TEHRAN, Iran -- A U.S. Navy spokesman says no American drones are missing in the Middle East following Iranian claims it had captured an unmanned American surveillance aircraft.
Cmdr. Jason Salata, a spokesman for the U.S. Navy's 5th Fleet, says all U.S. drones in the region are "fully accounted for." He also cast doubt on Iranian claims Tuesday that the U.S. ScanEagle drone entered Iranian airspace, saying U.S. operations in the Persian Gulf are "confined to internationally recognized water and airspace."
He says that U.S. ScanEagles have been lost into the sea in the past, but none have gone down recently.
Other nations in the Gulf, including the United Arab Emirates, have ScanEagle drones in service.
The 5th Fleet is based in Bahrain.
Iran's state TV had reported Tuesday that the country's Revolutionary Guard has captured a U.S. drone after it entered Iranian airspace over the Persian Gulf.
The report quoted the Guard's navy chief, Gen. Ali Fadavi, as saying that the Iranian forces caught the "intruding" drone, which had apparently taken off from a U.S. aircraft carrier.
Fadavi said the unmanned ScanEagle aircraft was now in Iran's possession.
"The U.S. drone, which was conducting a reconnaissance flight and gathering data over the Persian Gulf in the past few days, was captured by the Guard's navy air defense unit as soon as it entered Iranian airspace," Fadavi said. "Such drones usually take off from large warships."
He didn't provide any further details nor said when the incident happened.
But Al-Alam, the Iranian state TV's Arabic-language channel, showed two Guard commanders examining what appeared to be an intact ScanEagle drone. It was not immediately clear if that was the same drone Iran claimed to have captured.
In the footage, the two men then point to a huge map of the Persian Gulf in the background, showing the drone's alleged path of entry into Iranian airspace.
"We shall trample on the U.S," was printed over the map, next to the Guard's coat-of-arms.
If true, the seizure of the drone would be the third reported incident involving Iran and U.S. drones in the past two years.

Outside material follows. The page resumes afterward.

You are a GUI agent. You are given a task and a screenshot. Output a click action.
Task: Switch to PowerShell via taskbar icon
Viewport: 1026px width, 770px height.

Last month, Iran claimed that a U.S. drone had violated its airspace. Pentagon said the unmanned aircraft came under fire -- at least twice but was not hit -- and that the Predator was over international waters.
The Nov. 1 shooting in the Gulf was unprecedented, and further escalated tensions between the United States and Iran, which is under international sanctions over its suspect nuclear program. Tehran denies it's pursuing a nuclear weapon and insists its program is for peaceful purposes only.
In 2011, Iran claimed it brought down a CIA spy drone after it entered Iranian airspace from its eastern borders with Afghanistan and Pakistan. The RQ-170 Sentinel drone, which is equipped with stealth technology, was captured almost intact. Tehran later said it recovered data from the top-secret drone.
In the case of the Sentinel, after initially saying only that a drone had been lost near the Afghan-Iran border, American officials eventually confirmed it had been monitoring Iran's military and nuclear facilities. Washington asked for it back but Iran refused, and instead released photos of Iranian officials studying the aircraft.
The U.S and its allies believe Iran is pursuing a nuclear weapon. Iran denies the charge, saying its nuclear activities are for peaceful purposes only, such as power generation and cancer treatment.